Seq2seq raining- why is (len) timesteps used with nn.GRU?

I’m going through the very useful tutorial by PyTorch on Seq2Seq training.

Given that nn.GRU takes in input of shape (seq_len, batch, input_size), why does the encoder have N (seq_len) number of timesteps during training?

    for ei in range(input_length):
        encoder_output, encoder_hidden = encoder(
            input_tensor[ei], encoder_hidden)
        encoder_outputs[ei] = encoder_output[0, 0]

From the docs GRU can take in a batch input of the above shape, shouldn’t it work without a N timesteps?

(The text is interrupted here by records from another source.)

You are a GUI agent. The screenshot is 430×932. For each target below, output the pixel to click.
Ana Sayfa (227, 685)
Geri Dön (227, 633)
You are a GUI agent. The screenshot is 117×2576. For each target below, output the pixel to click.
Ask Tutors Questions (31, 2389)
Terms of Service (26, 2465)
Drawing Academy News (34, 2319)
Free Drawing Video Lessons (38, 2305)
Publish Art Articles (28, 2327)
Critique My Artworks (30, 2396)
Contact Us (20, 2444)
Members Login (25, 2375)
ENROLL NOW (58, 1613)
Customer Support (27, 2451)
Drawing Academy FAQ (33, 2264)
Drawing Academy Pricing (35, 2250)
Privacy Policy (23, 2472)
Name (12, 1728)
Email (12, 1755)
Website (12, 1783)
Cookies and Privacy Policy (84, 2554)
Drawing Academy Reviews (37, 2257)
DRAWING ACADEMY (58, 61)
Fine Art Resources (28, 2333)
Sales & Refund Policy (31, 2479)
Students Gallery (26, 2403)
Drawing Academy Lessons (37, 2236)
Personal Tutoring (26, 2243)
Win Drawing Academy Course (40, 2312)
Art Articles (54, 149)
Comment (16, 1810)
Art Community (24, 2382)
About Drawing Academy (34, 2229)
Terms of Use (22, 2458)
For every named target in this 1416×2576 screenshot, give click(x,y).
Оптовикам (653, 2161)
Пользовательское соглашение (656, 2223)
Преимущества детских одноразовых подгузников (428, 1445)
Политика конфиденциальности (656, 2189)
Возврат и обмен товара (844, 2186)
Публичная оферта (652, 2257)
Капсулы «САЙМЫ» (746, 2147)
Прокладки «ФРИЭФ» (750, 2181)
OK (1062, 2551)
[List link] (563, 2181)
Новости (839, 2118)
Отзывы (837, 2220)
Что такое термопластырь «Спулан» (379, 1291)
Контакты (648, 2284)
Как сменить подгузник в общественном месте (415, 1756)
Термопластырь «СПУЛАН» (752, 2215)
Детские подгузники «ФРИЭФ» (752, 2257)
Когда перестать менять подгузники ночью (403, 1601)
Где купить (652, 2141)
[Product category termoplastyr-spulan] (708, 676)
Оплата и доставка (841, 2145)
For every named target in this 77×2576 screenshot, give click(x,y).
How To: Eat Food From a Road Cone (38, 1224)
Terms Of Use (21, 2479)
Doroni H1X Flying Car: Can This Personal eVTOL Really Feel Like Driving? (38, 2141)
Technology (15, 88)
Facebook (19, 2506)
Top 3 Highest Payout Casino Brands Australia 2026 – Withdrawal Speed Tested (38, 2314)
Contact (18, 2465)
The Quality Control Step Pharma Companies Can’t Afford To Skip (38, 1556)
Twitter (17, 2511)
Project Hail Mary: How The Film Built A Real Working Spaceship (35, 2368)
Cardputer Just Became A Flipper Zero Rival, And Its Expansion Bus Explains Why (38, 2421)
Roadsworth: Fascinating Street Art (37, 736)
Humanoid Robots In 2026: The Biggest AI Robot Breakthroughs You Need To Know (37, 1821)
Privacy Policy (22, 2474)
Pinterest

encoder_output, encoder_hidden = encoder(
            input_tensor)

Doesn’t calling GRU(input) take care of all the timesteps? If it was one just GRU cell (nn.GRUCell) then I can sort of undertsand why the above method is used, but it’s using a GRU layer instead

Hm, I also do not think that the loop for the encoder here is necessary (and probably would wouldn’t work correctly in case the GRU layer would be bidirectional). I would almost argue that this loop wasn’t in the first version of the tutorial since I used it as baseline for my own code, and I give the whole sequence at once to the GRU layer.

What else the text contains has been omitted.